**** Input ****

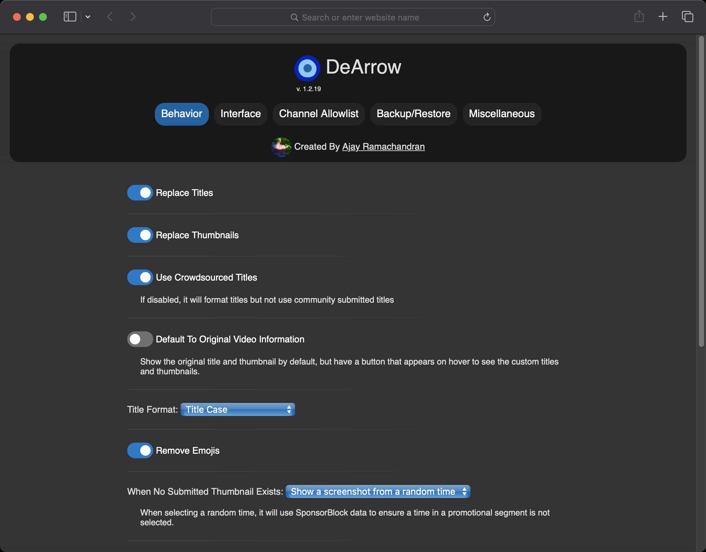Expand the sidebar chevron dropdown
The height and width of the screenshot is (552, 706).
(x=87, y=17)
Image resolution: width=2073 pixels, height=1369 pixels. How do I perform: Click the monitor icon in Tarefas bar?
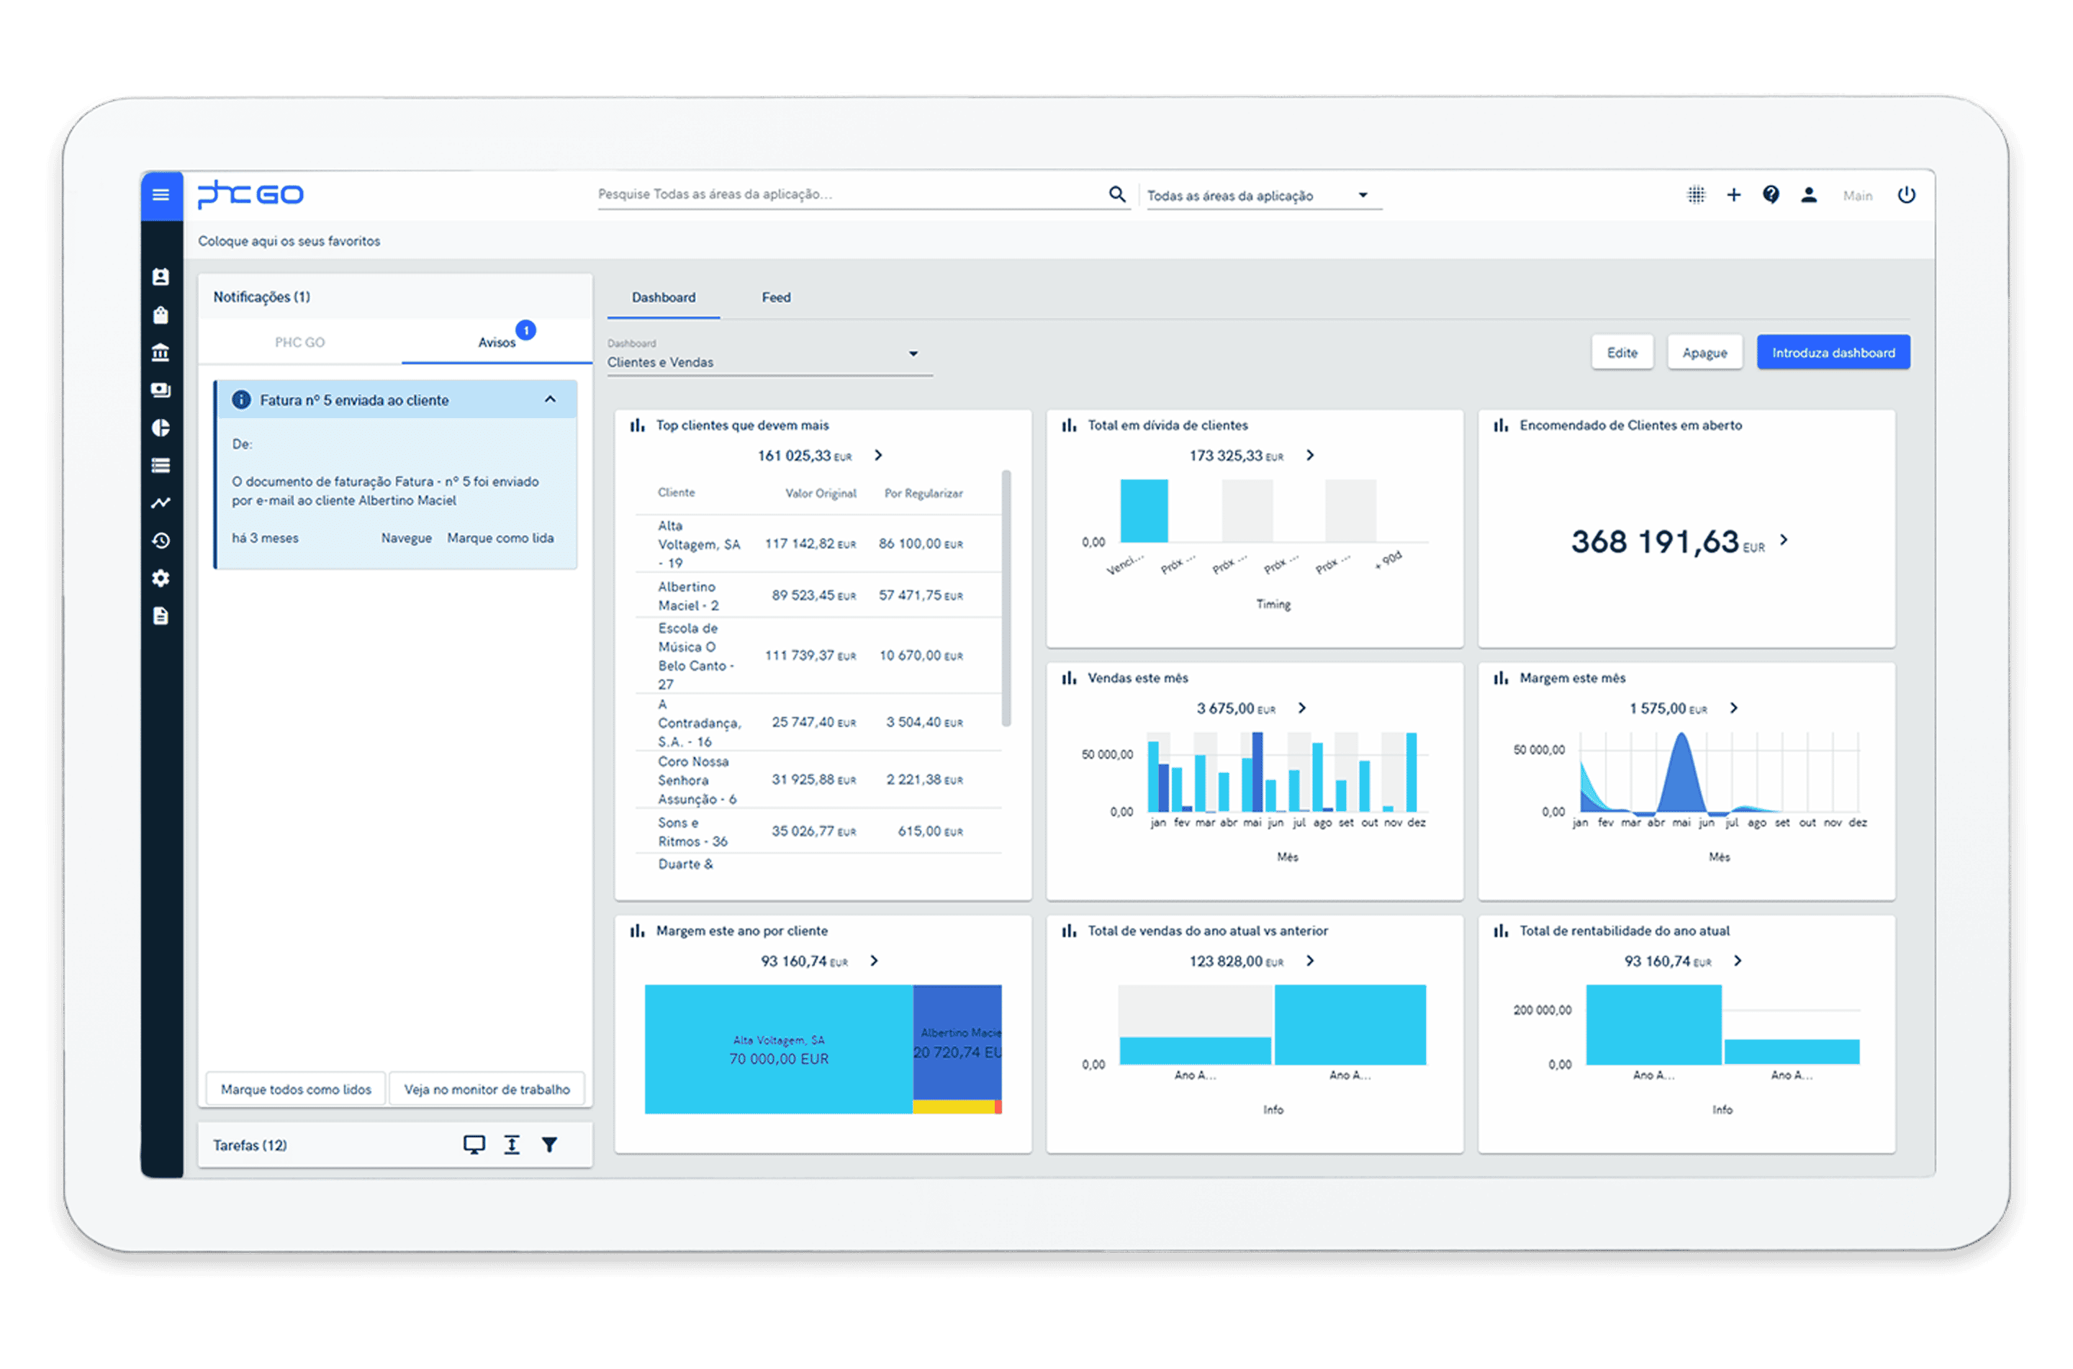[x=474, y=1145]
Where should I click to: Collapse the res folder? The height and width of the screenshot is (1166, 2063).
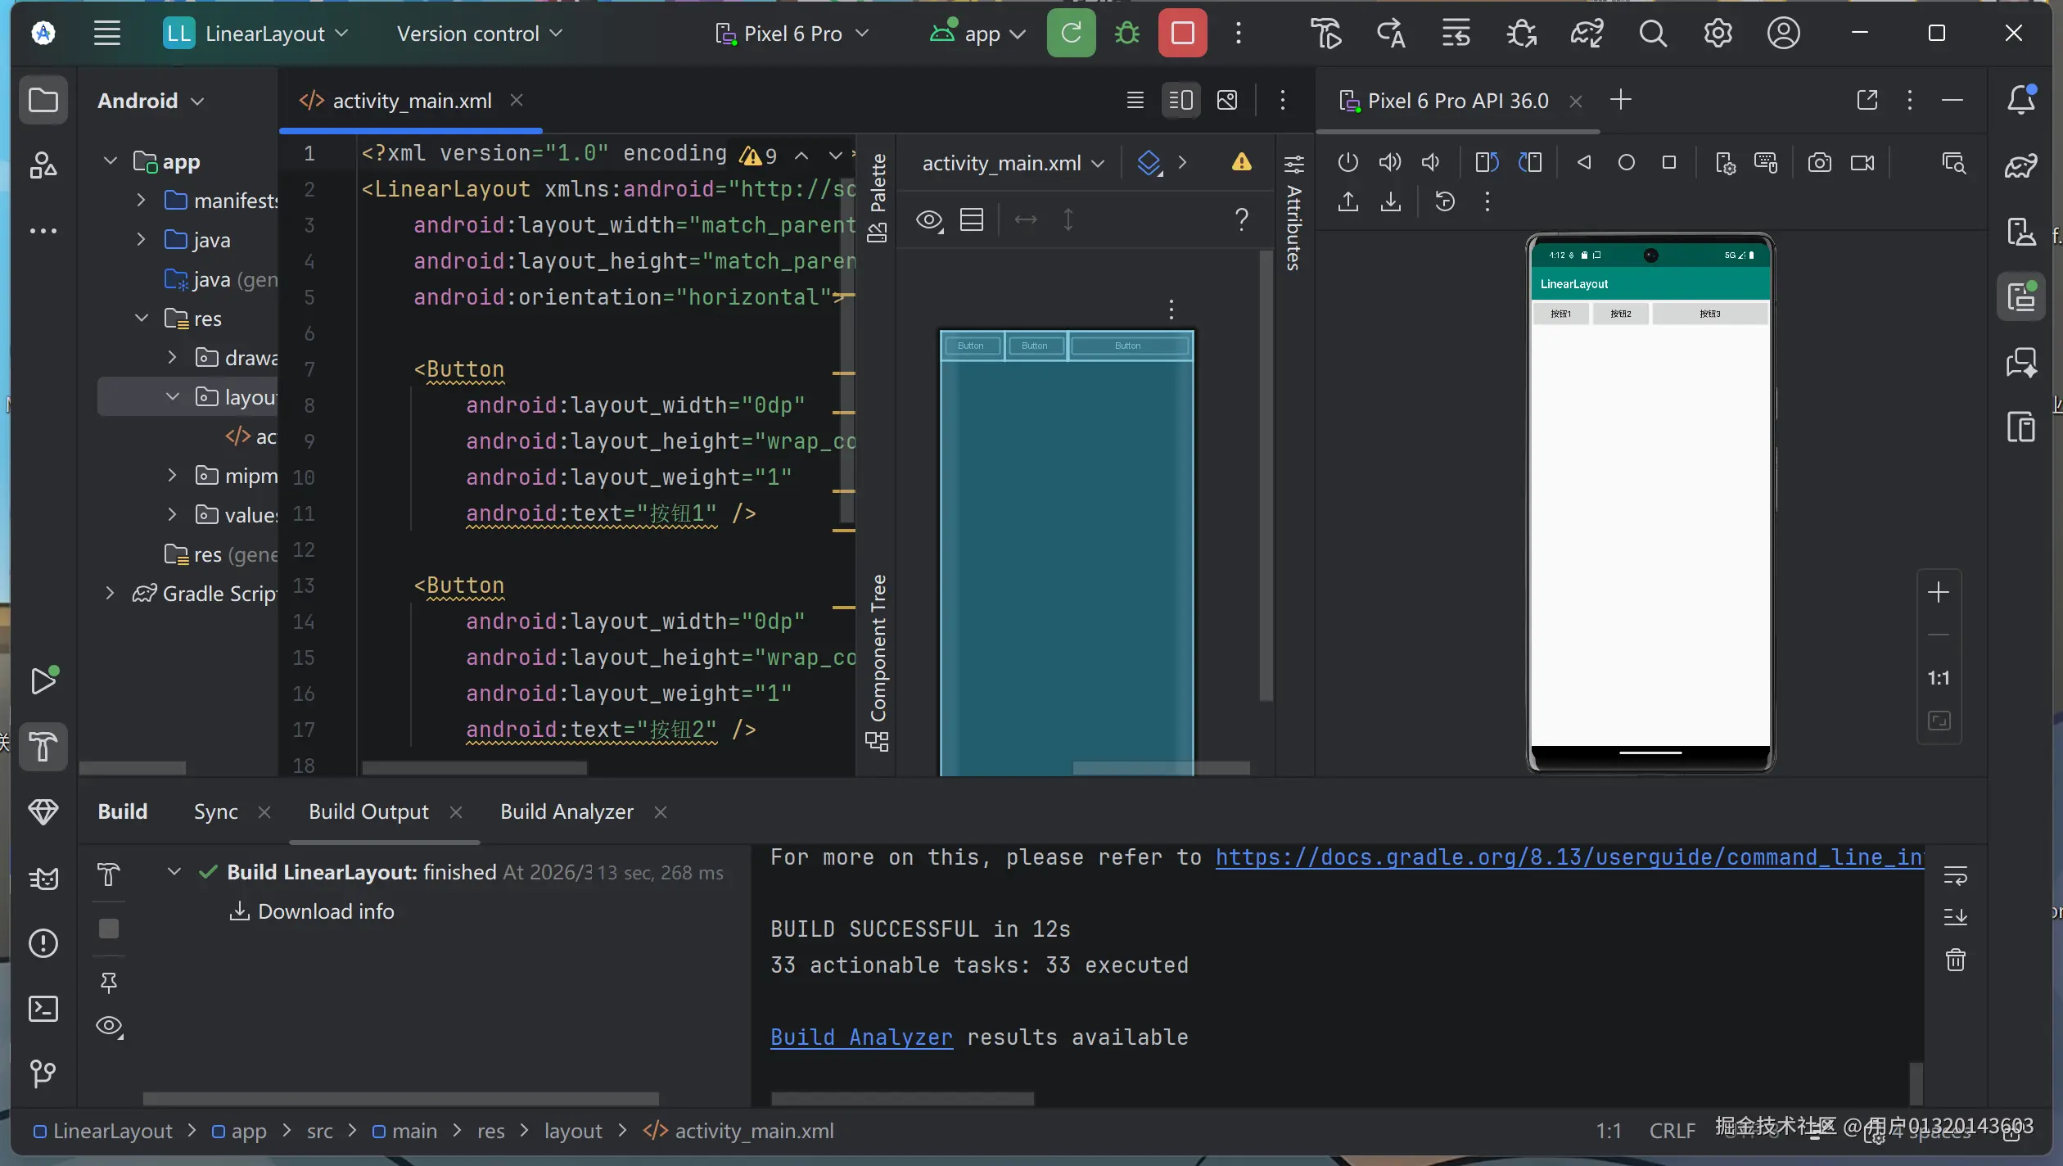point(141,319)
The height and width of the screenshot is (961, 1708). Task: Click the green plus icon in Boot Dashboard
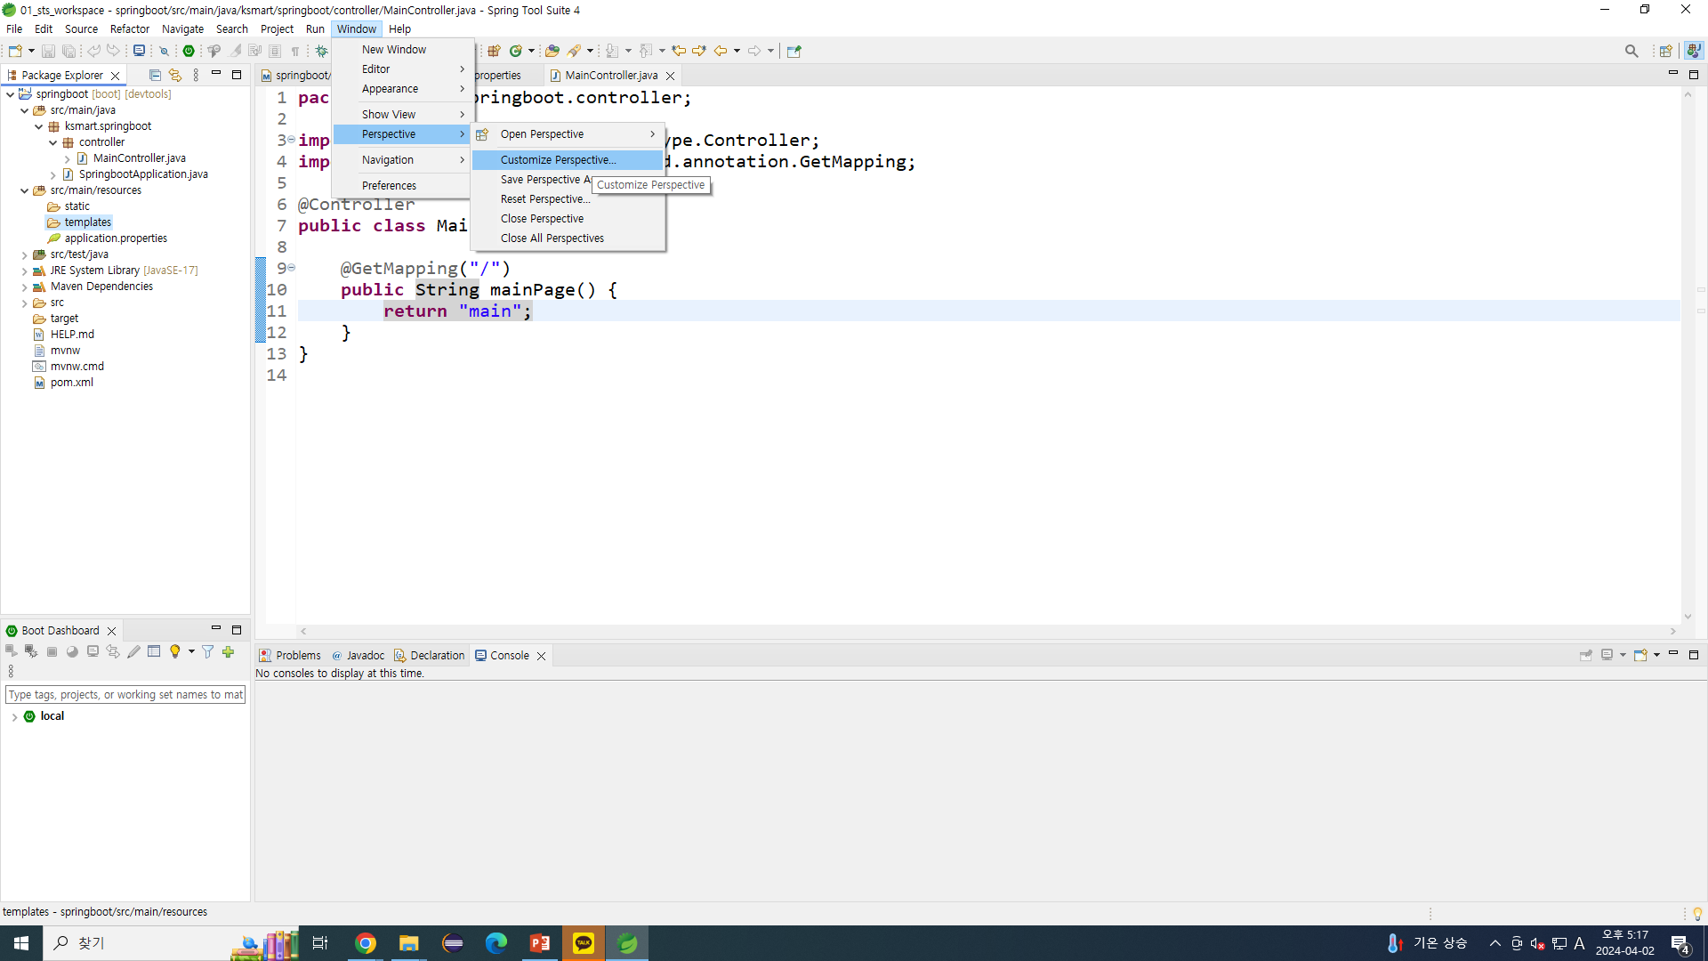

****

◆ Assignment
Only the lines from the one that holds "Where should I" through the end of the records above should be printed again, exactly as they are. Leave out the pictures.

◆ Answer area
Where should I click to: Collapse the res folder? The height and width of the screenshot is (1166, 2063).
point(141,319)
The height and width of the screenshot is (961, 1708). Task: Click the green plus icon in Boot Dashboard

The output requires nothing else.